Your instructions: Each line of the listing where the string "height" appears is to be identified and copied.
[Start of section]
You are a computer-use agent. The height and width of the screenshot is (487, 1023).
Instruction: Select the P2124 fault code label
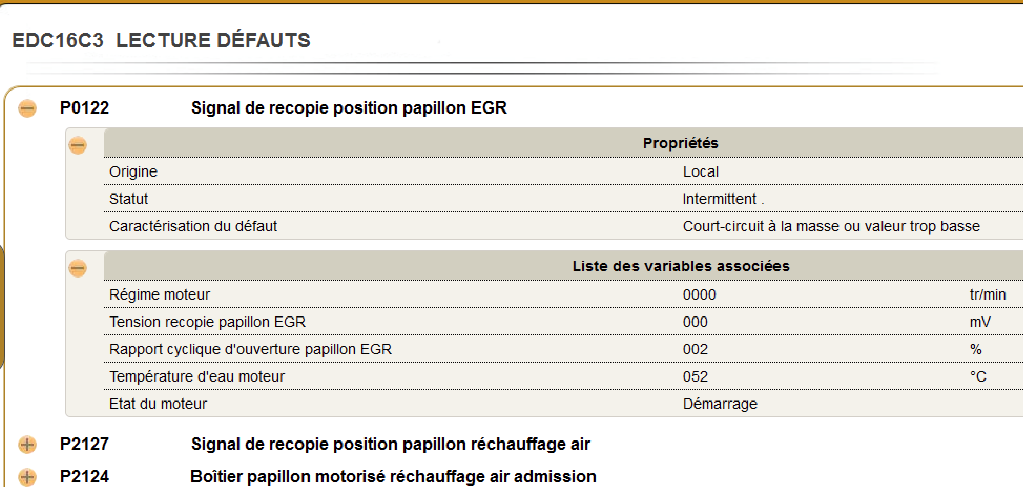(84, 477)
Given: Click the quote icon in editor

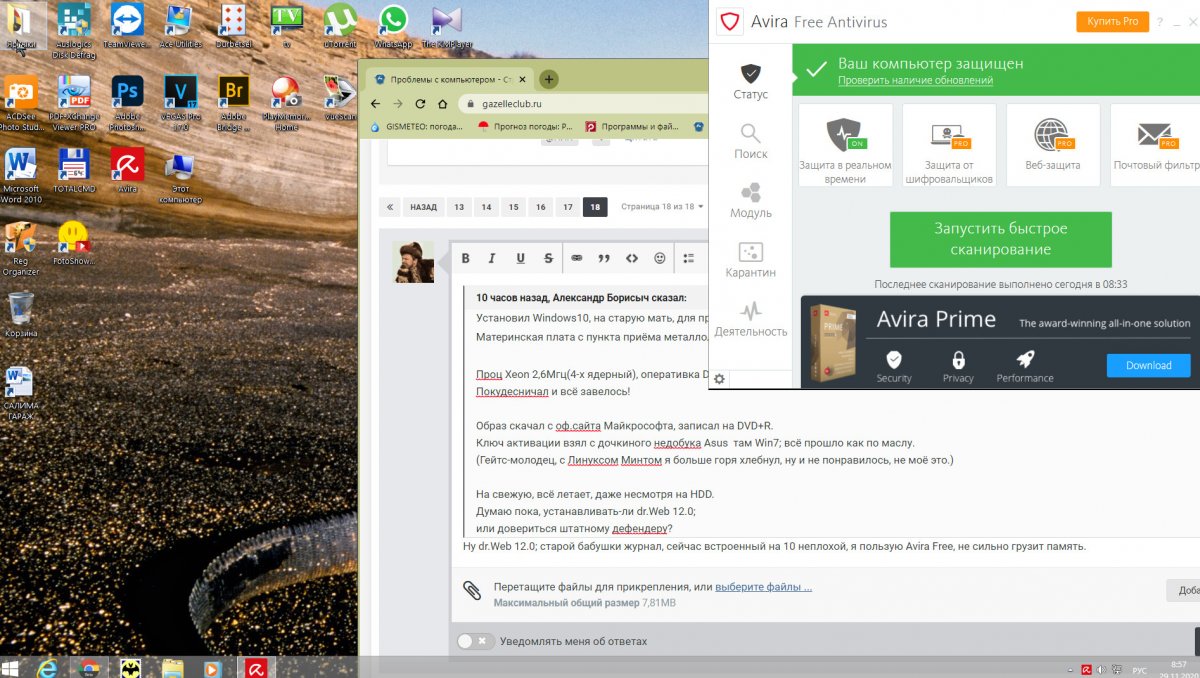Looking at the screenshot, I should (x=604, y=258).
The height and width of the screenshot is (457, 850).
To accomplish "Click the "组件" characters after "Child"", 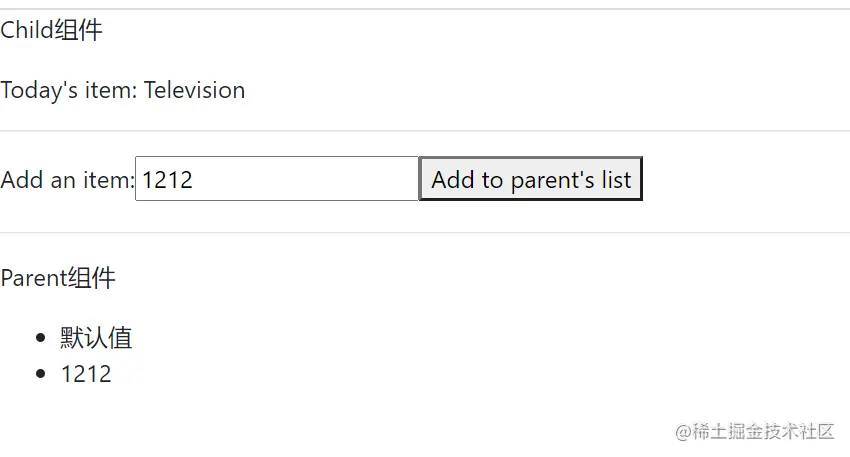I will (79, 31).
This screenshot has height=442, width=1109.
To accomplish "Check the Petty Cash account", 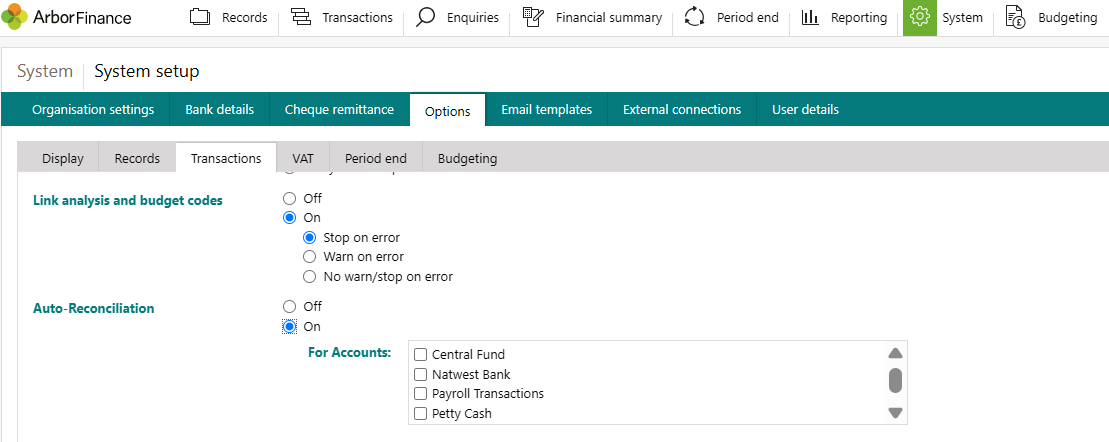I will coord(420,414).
[End of section]
Exercise solution:
You are a computer-use agent. The height and width of the screenshot is (487, 1023).
The height and width of the screenshot is (457, 850).
This screenshot has height=442, width=1109.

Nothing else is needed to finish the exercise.